The most obvious intervention to reduce postprandial proneurotensin levels is to reduce its trigger, i.e. fat intake. From a pharmacological point of view, the intestinal lipase inhibitor orlistat is of particular interest, which helps in weight reduction by decreasing levels of tumor necrosis factor alpha and interleukin 6 [22] and may reduce the risk of obesity and CVD [23, 24]. Orlistat inhibits both the suggested key effect of neurotensin, i.e. intestinal fat absorption, and intestinal release of neurotensin into the blood stream, the latter being explained by absence of the trigger for neurotensin production and secretion in the enterocyte following orlistat administration, i.e. intracellular fatty acids. It can be proposed in future studies that orlistat therapy can possibly benefit the subjects with high post-prandial proneurotensin and an energy conserving phenotype due to enhanced intestinal fat absorption leading to both reduction in intestinal fat absorption and preventing other potentially harmful effects of high neurotensin like hepatic fat accumulation [9].

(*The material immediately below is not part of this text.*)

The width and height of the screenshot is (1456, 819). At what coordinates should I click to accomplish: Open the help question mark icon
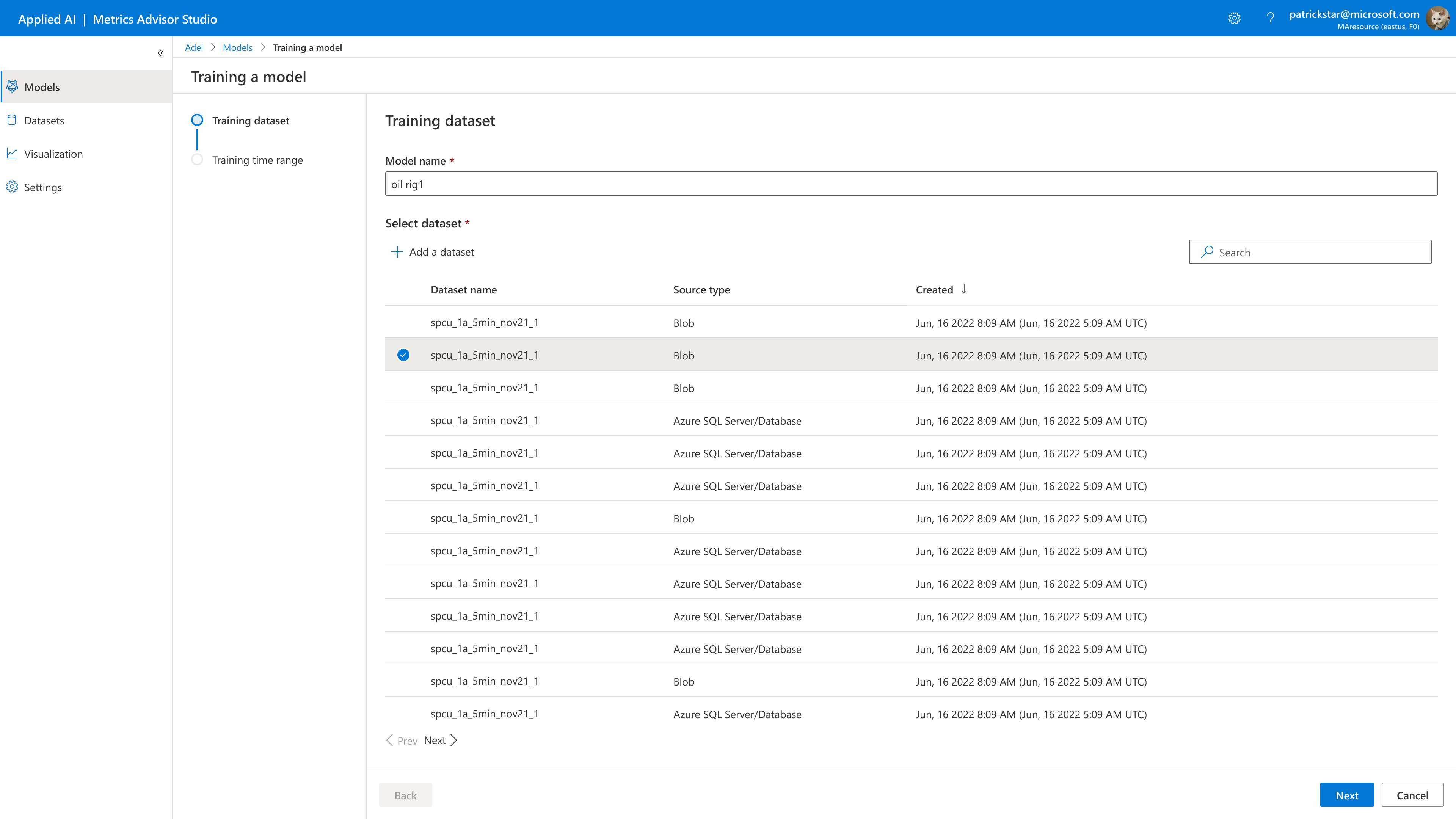(1270, 19)
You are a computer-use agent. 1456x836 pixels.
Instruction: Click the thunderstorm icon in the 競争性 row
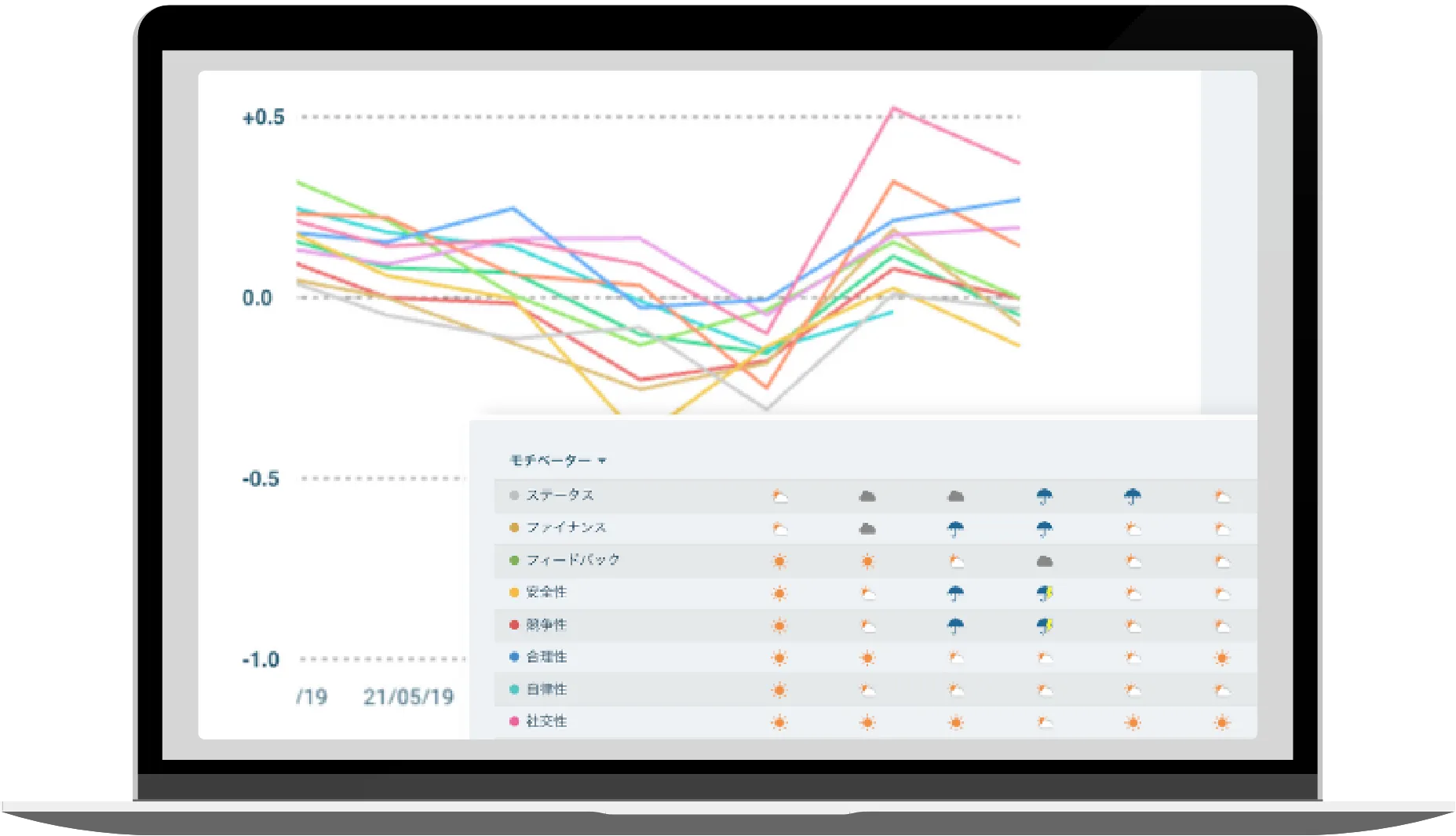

Another finding was that glucose significantly decreased after fat ingestion. One explanation for this finding is that neurotensin acts synergistically with glucagon-like peptide-1 (GLP1) and peptide YY (PYY) in the distal small intestines to decrease palatable food intake and to inhibit gastric emptying, thus leading to lower glucose concentration [25]. As a second explanation, it is assumed that glucose production by the liver is reduced after fat ingestion, which could reduce glycemia after lipid ingestion.

Strengths and limitations

Strengths of the study include the controlled timing and amounts of ingested fat as well as inclusion of healthy study participants with no medications that would potentially bias lipid metabolism. Limitations are that the exact mechanisms by which post-lipid ingestion rise in proneurotensin affects plasma postprandial triglyceride concentrations cannot be explained and no control diets (i.e. protein or carbohydrate) were included, however, the suggested mechanism emanates from the previous animal experimental studies. The study included a rather small number of normal subjects to see the physiological interplay between fat, proneurotensin and triglycerides. There is no prior study to base the assumption of size of the effect estimate on and therefore power calculation was not done. Finally, ELISA (Enzyme-Linked ImmunoSorbent Assay) was not performed to compare the mature hormone (neurotensin) and triglycerides in this study, instead the more stable proneurotensin was used as a surrogate.

Conclusion

In conclusion, proneurotensin increases after an oral lipid load of both cream and olive oil and the degree of rise of post ingestion triglycerides is significantly related to the rise of post ingestion plasma proneurotensin. Findings of this study can be of importance for future treatment strategies for metabolic diseases and CVD through neurotensin related mechanisms.